The Registrant hereby undertakes that, for purposes of determining any liability under the Securities Act, each filing of the Registrant’s annual report pursuant to Section 13(a) or 15(d) of the Exchange Act (and, where applicable, each filing of an employee benefit plan’s annual report pursuant to Section 15(d) of the Exchange Act) that is incorporated by reference in this Registration Statement shall be deemed to be a new registration statement relating to the securities offered therein, and the offering of such securities at that time shall be deemed to be the initial bona fide offering thereof.

Insofar as indemnification for liabilities arising under the Securities Act may be permitted to directors, officers and controlling persons of the Registrant pursuant to the indemnification provisions described herein, or otherwise, the Registrant has been advised that in the opinion of the Securities and Exchange Commission such indemnification is against public policy as expressed in the Securities Act and is, therefore, unenforceable.
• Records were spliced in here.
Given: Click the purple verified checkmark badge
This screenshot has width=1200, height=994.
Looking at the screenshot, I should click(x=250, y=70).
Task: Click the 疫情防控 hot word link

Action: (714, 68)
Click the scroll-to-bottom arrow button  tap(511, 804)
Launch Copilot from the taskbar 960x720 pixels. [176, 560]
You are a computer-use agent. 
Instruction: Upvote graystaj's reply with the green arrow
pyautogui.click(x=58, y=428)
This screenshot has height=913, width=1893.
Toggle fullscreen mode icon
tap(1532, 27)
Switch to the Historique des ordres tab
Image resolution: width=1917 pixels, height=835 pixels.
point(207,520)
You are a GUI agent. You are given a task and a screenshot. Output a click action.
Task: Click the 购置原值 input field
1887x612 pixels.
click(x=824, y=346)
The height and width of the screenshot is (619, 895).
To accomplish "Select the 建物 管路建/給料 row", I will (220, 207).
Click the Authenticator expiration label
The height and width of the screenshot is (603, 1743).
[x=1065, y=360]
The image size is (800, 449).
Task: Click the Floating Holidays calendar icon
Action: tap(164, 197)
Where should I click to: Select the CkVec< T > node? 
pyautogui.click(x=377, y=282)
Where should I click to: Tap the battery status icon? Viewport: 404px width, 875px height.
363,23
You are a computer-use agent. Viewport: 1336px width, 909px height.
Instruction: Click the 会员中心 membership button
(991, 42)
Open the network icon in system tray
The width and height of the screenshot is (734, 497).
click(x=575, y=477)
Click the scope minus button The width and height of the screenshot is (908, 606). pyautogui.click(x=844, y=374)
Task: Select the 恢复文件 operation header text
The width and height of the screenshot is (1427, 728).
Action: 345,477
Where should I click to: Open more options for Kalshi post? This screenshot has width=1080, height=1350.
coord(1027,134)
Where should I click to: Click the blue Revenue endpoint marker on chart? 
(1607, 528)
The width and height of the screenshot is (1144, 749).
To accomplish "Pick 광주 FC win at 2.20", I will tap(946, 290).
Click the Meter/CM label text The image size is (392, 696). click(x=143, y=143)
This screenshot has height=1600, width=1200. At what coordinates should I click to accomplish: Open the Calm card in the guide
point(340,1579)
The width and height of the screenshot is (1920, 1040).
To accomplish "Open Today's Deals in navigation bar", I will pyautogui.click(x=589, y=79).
In the event that a claim for indemnification against such liabilities (other than the payment by the Registrant of expenses incurred or paid by a director, officer or controlling person of the Registrant in the successful defense of any action, suit or proceeding) is asserted by such director, officer or controlling person in connection with the securities being registered, the Registrant will, unless in the opinion of its counsel the matter has been settled by controlling precedent, submit to a court of appropriate jurisdiction the question whether such indemnification by it is against public policy as expressed in the Securities Act and will be governed by the final adjudication of such issue.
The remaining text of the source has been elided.